How it started
My name is John Budd and I am a hypopituitarism patient, and now also the support group leader for The Pituitary Foundation Oxford Support Group, along with my very supportive wife Cathy.
My Story
My pituitary story started in October 2010, when I was working as an IT management consultant, and travelling frequently. The first time I realised there was something wrong was while we were on holiday, cycling on the wonderful Mining Trail in Cornwall. I suddenly felt abnormally weak and weary and I had to stop cycling. Eventually after a good rest, I managed to complete the route.
It took over a year to get my condition diagnosed. During that time I had lots of medical appointments with all kinds of specialists, but my eventual diagnosis was somewhat accidental – I was being investigated by a neurologist for an unrelated problem and a MRI scan showed an enlarged pituitary which was fortunately noticed. Blood tests confirmed a hormonal imbalance, and the neurologist put two and two together and realised I had a pituitary problem. I started on some initial replacement hormone medication shortly after and felt my condition improved, though I was nowhere near back to normal.
Some months later I was sitting in the departure lounge of Edinburgh airport in September 2011 after a hard day with a client group and I suddenly felt exhausted, and realised that I just couldn’t keep working. I was constantly weary, had mood swings, was depressed, I was worrying about my health, and had become very introspective. I stopped working shortly after that.
When attending a Pituitary Foundation conference in Sheffield in 2012, I heard about growth hormone and the benefits it brought to some patients. This was something that my own endocrinologist had never suggested but I was determined to try it as and eventually had it prescribed. It helped me a lot with improved energy and mood.
In December a scan revealed that my tumour was now very close to the optic nerve, so I had transsphenoidal surgery to remove the pituitary growth, which has not regrown to date, though I continue to need hormone replacement. Throughout this, my wife Cathy was so supportive that I manged to get through the worst of it and set about finding some kind of new equilibrium in my life. I am still challenged in various ways, but things have improved considerably.
Finding The Pituitary Foundation
When Cathy and I first came across The Pituitary Foundation in May 2012, we were at a stage where we were struggling with trying to understand this condition. Attending the conference in Sheffield that year was the best thing we could have done. Good grief! I wasn’t the only one with these weird feelings, mood swings, lack of energy, and other problems! Here was a whole room full of people with similar issues. In a way this was sad, but it also made me realise for the first time, I am not alone with this problem.
We learnt so much from the experts and took much comfort from meeting others who were experiencing similar problems to us. We also learnt about the local support groups and subsequently attended our first Oxford Support Group meeting, held at one of the Oxford colleges. Cathy and I continued to attend many subsequent meetings and conferences, making a number of friends along the way.
Becoming the Oxford Support Group Leader
The Oxford Support Group moved from being hosted at an Oxford college, to a church hall west of Oxford. Cathy and I continued to attend, enjoying and learning from many interesting guest speakers over that time. In June 2017, we offered to take over the Oxford support group leader role from Mark Heath, who had done a fantastic job, and our offer was accepted.
We have continued to hold about four or more meetings a year. In 2017, through consultation with the specialist nurses at the Churchill Hospital (where most pituitary patients from the Oxford area first come into contact with the pituitary medical support services), we relocated our meetings to the hospital. I think this helped the group, as patients were familiar with this location and the specialist nursing staff were always on hand at our meetings, which proved to be a great informal way to discuss any challenges patients had. We introduced informal social meetings (mainly pub lunches) in 2019, with the aim of bringing the group together a bit more.

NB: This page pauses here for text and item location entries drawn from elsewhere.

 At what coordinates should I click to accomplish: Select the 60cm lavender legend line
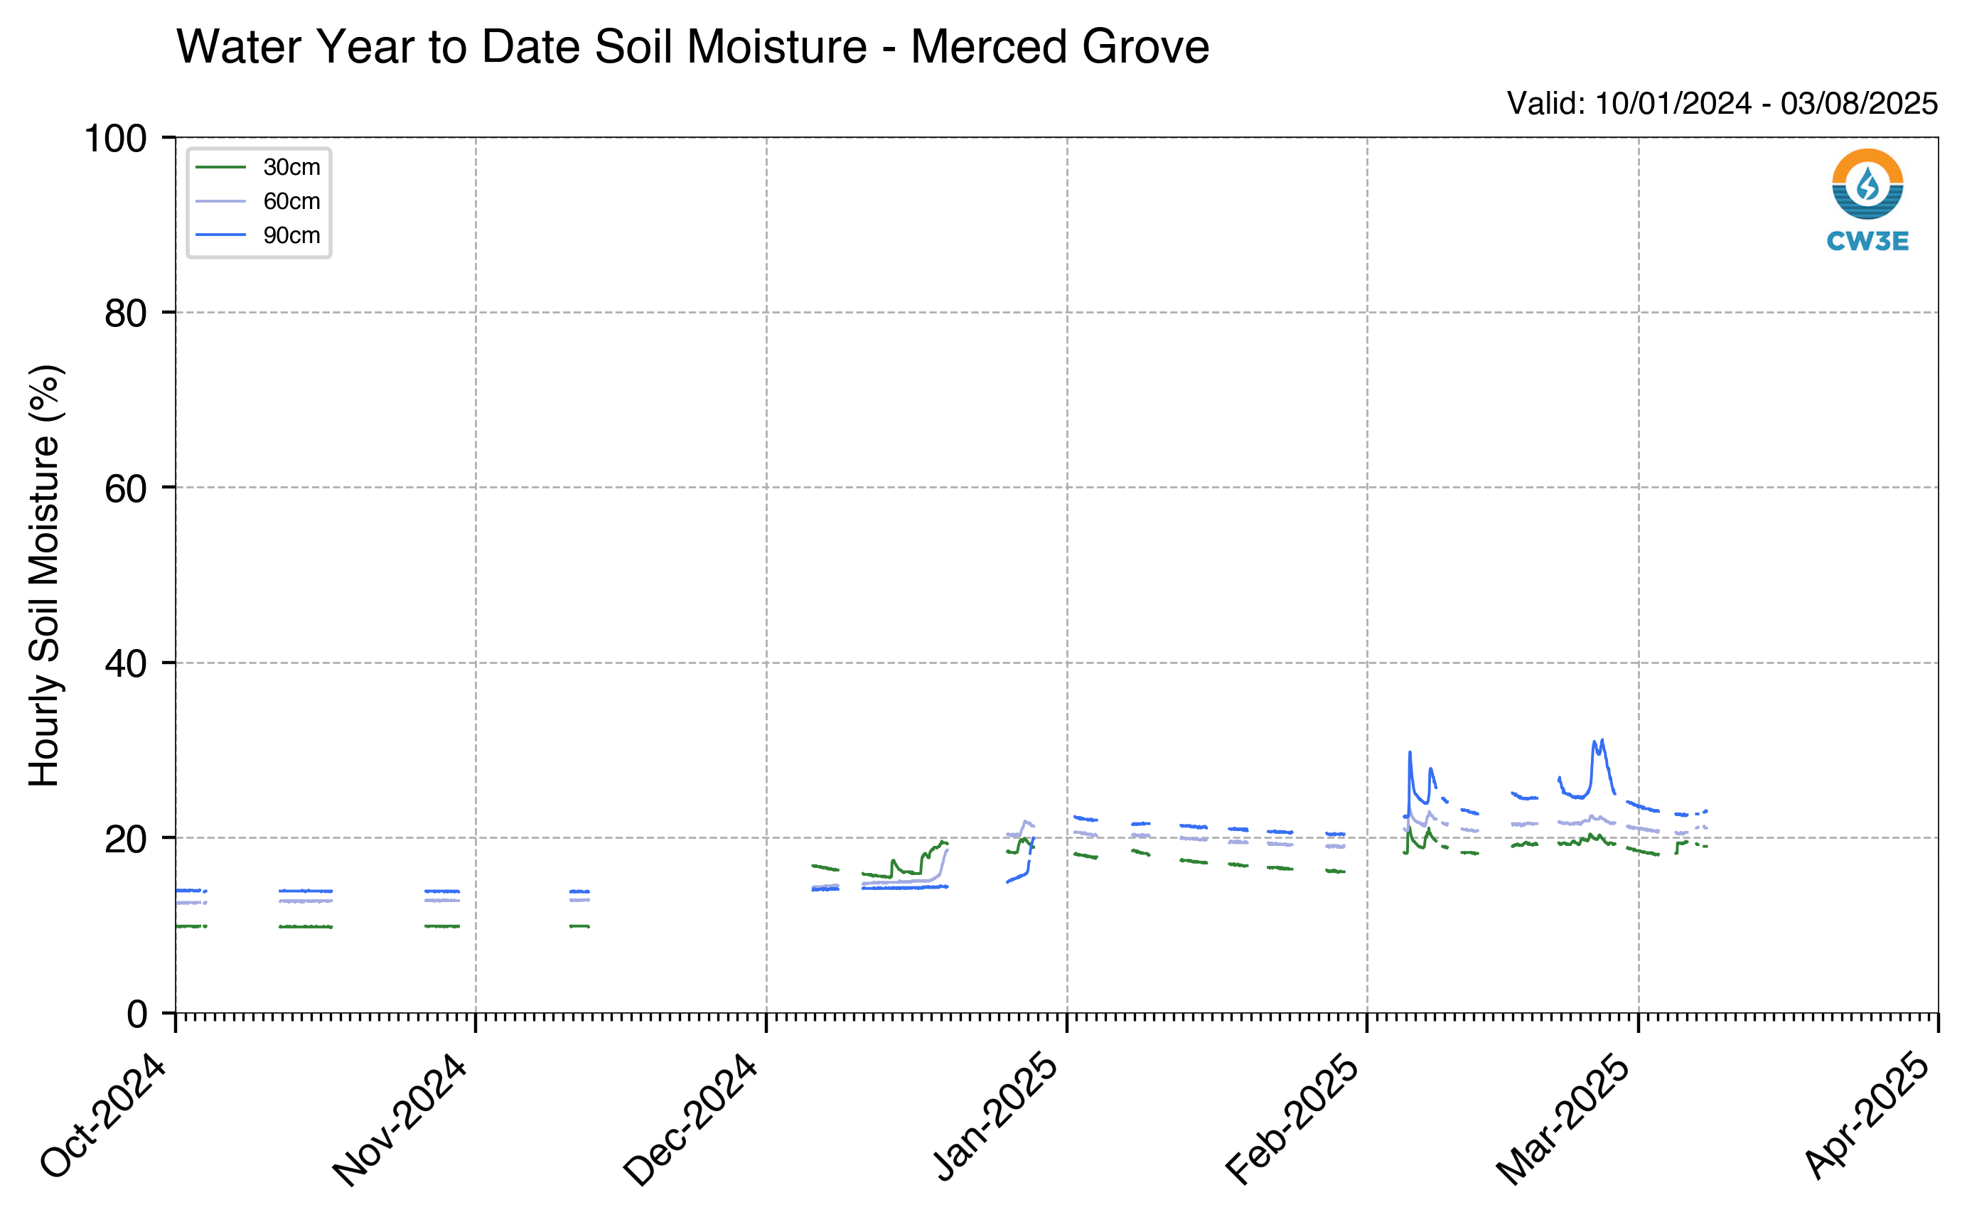click(221, 201)
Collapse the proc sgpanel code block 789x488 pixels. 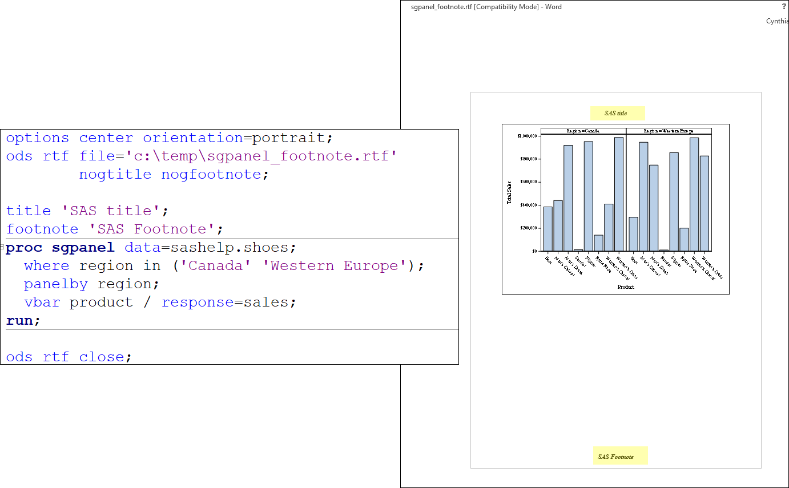coord(2,247)
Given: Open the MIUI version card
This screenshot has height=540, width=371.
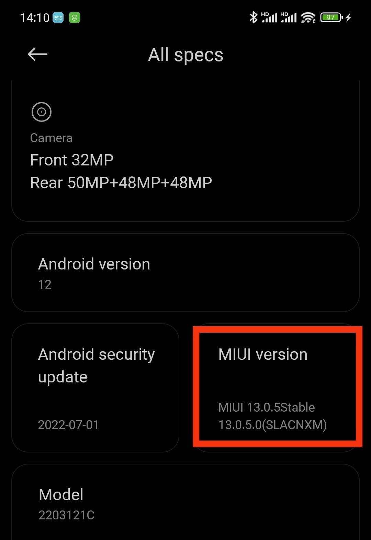Looking at the screenshot, I should point(276,388).
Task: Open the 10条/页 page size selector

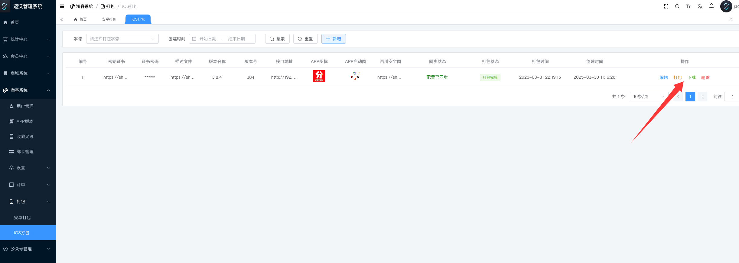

When Covid-19 hit us, the Churchill Hospital became impossible to use and we started using Zoom to keep the communication lines open. This proved to be very successful as we were still able to get guest speakers to join us and our attendance increased. Since Covid, we continue to hold many of our meetings on Zoom but we compliment these with regular social get-togethers.
We have had many Saturday pub lunch meetings in various locations outside Oxford, and have had several summer garden parties. We are now occasionally using the Manor Hospital in Oxford for meetings. We have had some great guest speakers including endocrinologists, neurosurgeons, a psychologist and some members of The Pituitary Foundation too. We are particularly grateful for the support given to Oxford group by Professor John Wass who regularly attends our meetings, and has provided invaluable advice and support to so many of our patients.
The future
I believe the time that pituitary patients (and carers) need the most support is when they are first diagnosed, when they may be in a state of disbelief, shock or trauma. Our hope is that all Oxford pituitary patients, but particularly those newly diagnosed, get to know about our support group so that they can realise they are not alone, that there are others enduring similar problems who they can meet and exchange experiences with and learn from. We have some very supportive people helping us in many ways, and I thank all of them for their encouragement.